Après l'ordre de rasement de Richelieu (1632)-(1638), le château faillit être démoli mais la décision ne fut jamais appliquée. A cette époque, nombre de châteaux furent rasés car il était trop coûteux de les garder et ces bâtiments pouvaient se révéler dangereux si on ne les contrôlait pas. C’est ce qui va arriver à un dizaine de châteaux dans la vallée de l’Ariège, dont ceux de Pamiers et de Mazéres. En (1635) commença, dans le cadre de la guerre de Ans, une guerre contre l’Espagne qui aboutit en (1659) au Traité des Pyrénées et on retrouva une utilité au château de Foix proche de la frontière tout en oubliant l'ordre de démolition. L’ouvrage fortifié demeura ainsi une garnison jusqu’à ce qu’au milieu du (XVIIème siècle) on commence à y installer plus ou moins régulièrement des prisonniers.

- De la prison au
Musée départemental

Le château fut utilisé comme prison, en réalité, le château de Foix a servi de prison dès le "Moyen Age", car les Comtes de Foix étaient des justiciers. Mais un espace réduit était à cette époque dévolu à cette fonction. A partir du (XVIIIème siècle) et surtout au début du (XIXème siècle), le château et ses tours furent entièrement transformés en prison. A la Révolution, lors de la création du département de l’Ariège, ce pénitencier devint départemental. La prison rassembla alors des personnes qui étaient accusées ou prévenues, en attente de jugement et celles qui étaient condamnées à de courtes peines. L’origine des prisonniers est très disparate, "mendiants, bandits de grands chemins, hommes emprisonnés pour délits forestiers".

La fonction de prison conduisit à de nombreuses modifications architecturales du château. Des grilles furent posées sur les ouvertures, des portes de cellules solides furent installées avec des serrures efficaces. On construisit de nouveaux bâtiments sur les terrasses Est pour y abriter l’"Administration Pénitentiaire". Les prisonniers gravèrent des graffitis sur les murs de leurs cellules et on peut encore les observer dans les différentes salles de la "Tour Ronde" qui servaient de cachots.
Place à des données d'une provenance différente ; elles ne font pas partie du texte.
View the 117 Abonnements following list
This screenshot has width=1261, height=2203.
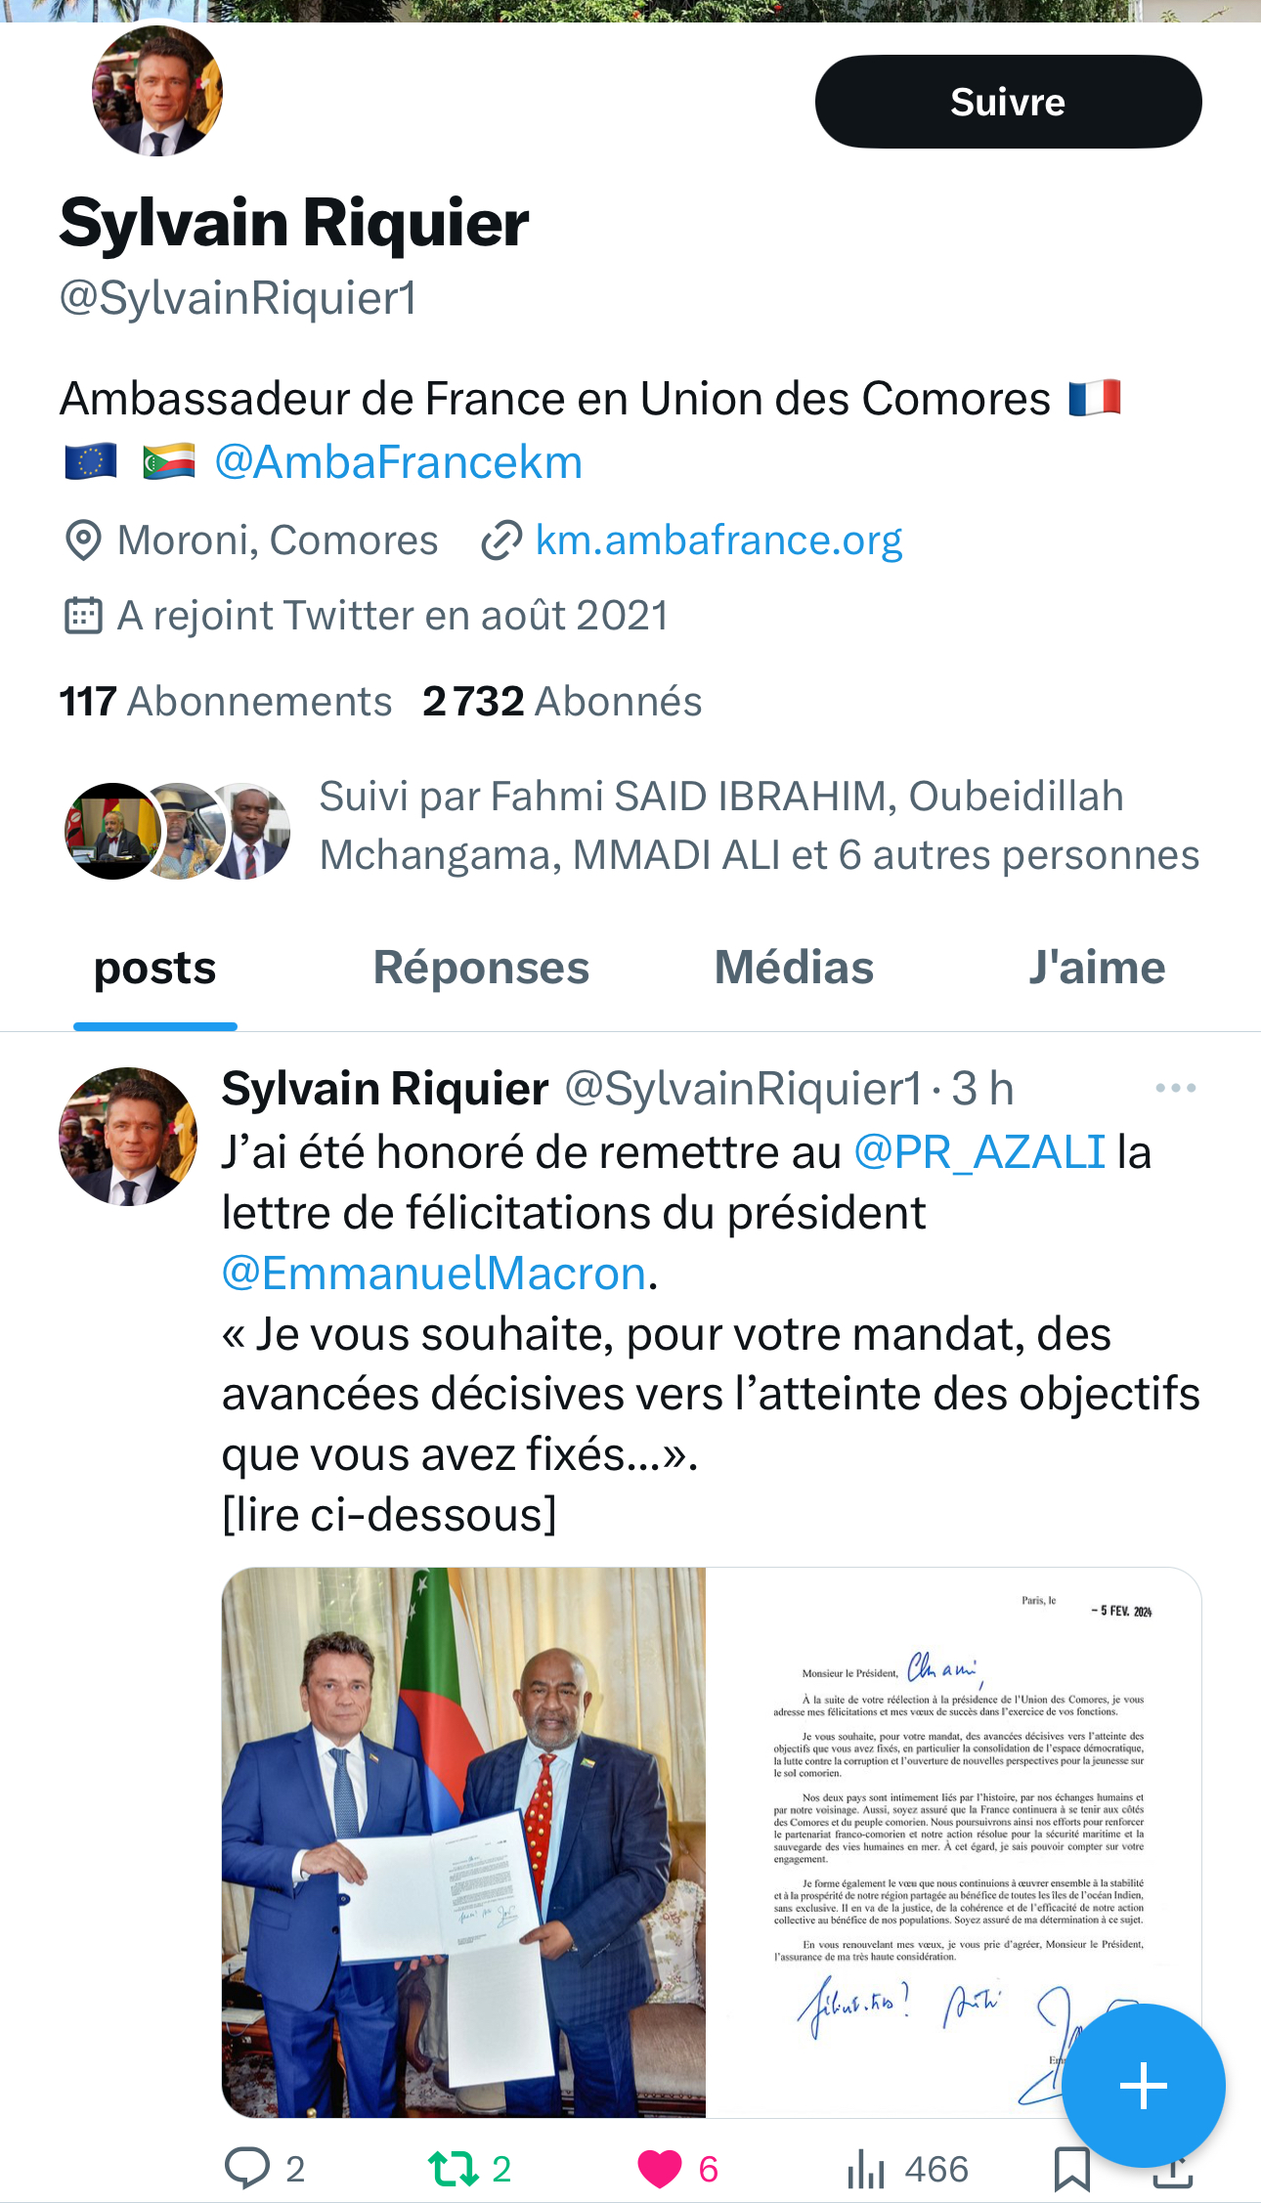(x=226, y=701)
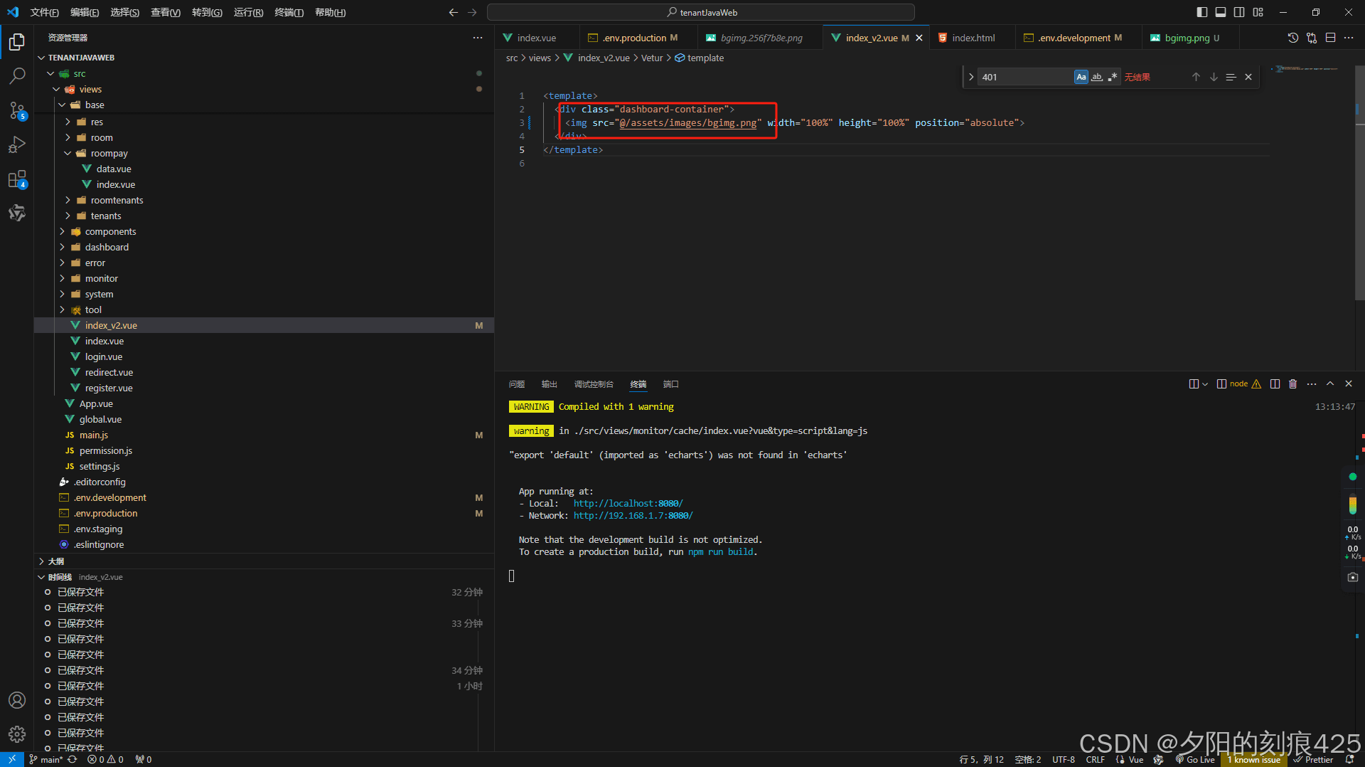Toggle match case in find widget
The width and height of the screenshot is (1365, 767).
coord(1081,77)
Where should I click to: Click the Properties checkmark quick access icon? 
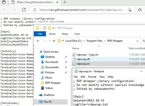click(x=44, y=28)
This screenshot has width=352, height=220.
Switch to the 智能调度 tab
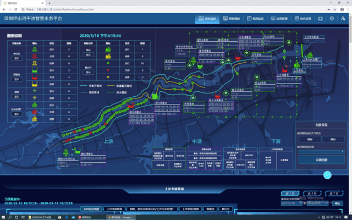(232, 19)
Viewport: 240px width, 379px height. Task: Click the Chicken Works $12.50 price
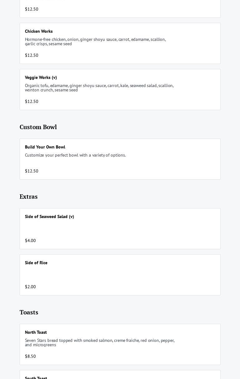tap(31, 55)
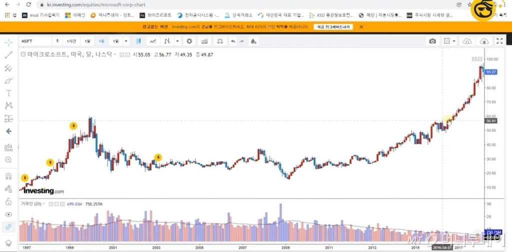Open chart settings gear icon
Image resolution: width=512 pixels, height=252 pixels.
pos(189,41)
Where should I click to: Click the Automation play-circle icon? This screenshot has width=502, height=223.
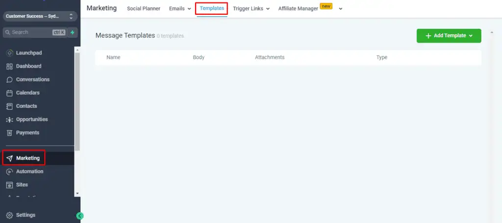(x=9, y=172)
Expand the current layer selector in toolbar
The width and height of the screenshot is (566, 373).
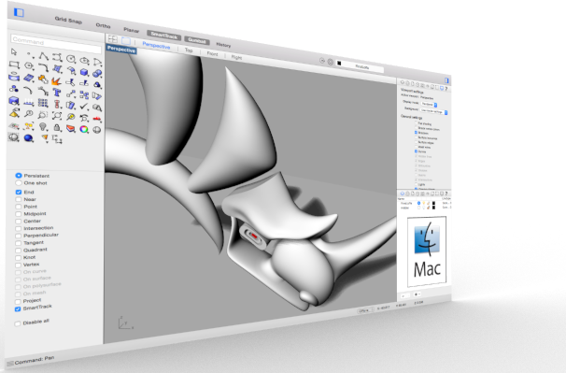360,65
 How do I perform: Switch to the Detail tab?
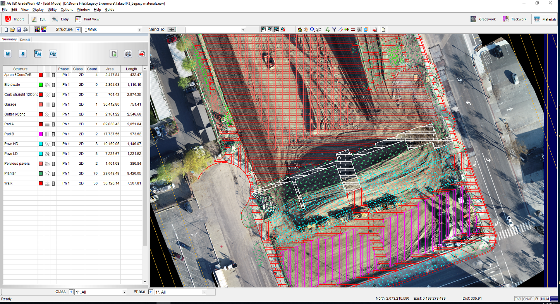click(25, 39)
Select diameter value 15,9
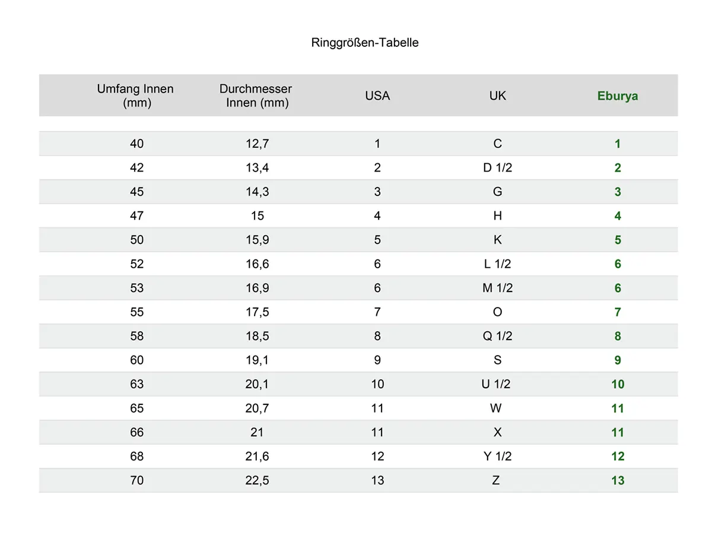The height and width of the screenshot is (545, 712). [x=257, y=240]
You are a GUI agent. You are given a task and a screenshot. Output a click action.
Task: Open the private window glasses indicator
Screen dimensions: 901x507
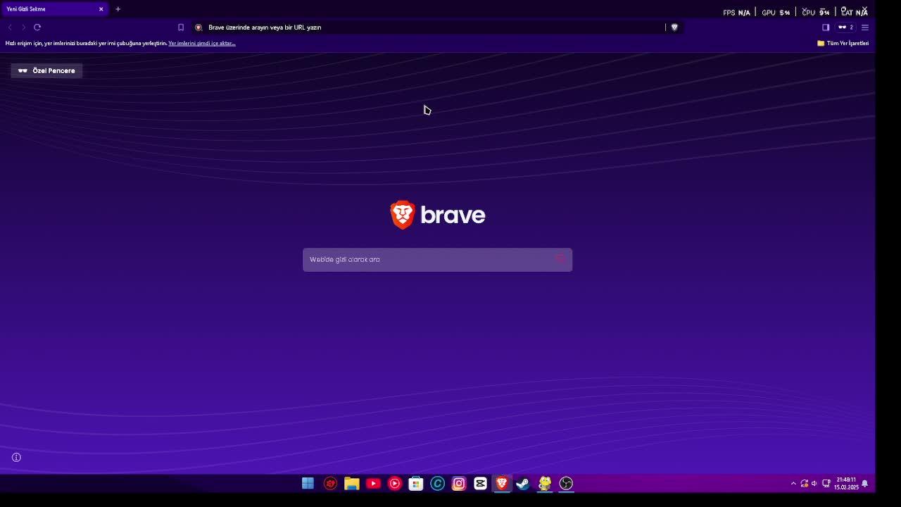[845, 27]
Les conditions de détentions étaient effroyables. De plus la prison souffrit chroniquement d’une surpopulation et du manque d'espace. Au début du (XIXème siècle), les détenus étaient une petite centaine, leur nombre atteint presque 200 en (1859) et le faible nombre de salles ne permettait pas de les séparer selon les crimes et délits commis comme la loi l’imposait. On finit donc par construire une prison moderne dans la ville de Foix et l'on déplaça les prisonniers, créant en (1864) et pour une courte durée un dépôt de mendicité sur le site.

La fin du (XIXème siècle) connut en Europe un regain d’intérêt pour le "Moyen Age" et le patrimoine historique. Le château fut alors classé "Monument Historique" et restauré sous la direction de Paul Boeswillwald ancien collaborateur de Viollet le Duc lors de la restauration de la cité de Carcassonne. Les restaurateurs tentèrent de revenir au "Monument Médiéval" ou plutôt à la conception qu’ils en avaient. Le château qui s’offre à nos yeux aujourd’hui est le fruit de cette restauration.

Depuis (1930), le château abrite les collections du "Musée Départemental de l’Ariège". "Préhistoire, Archéologie Gallo Romaine et Médiévale" témoignent de l’histoire de l’Ariège depuis les temps les plus anciens. Actuellement, le musée redéploie les collections autour de l’histoire du site du château s’attachant à restituer la vie à Foix au temps des Comtes.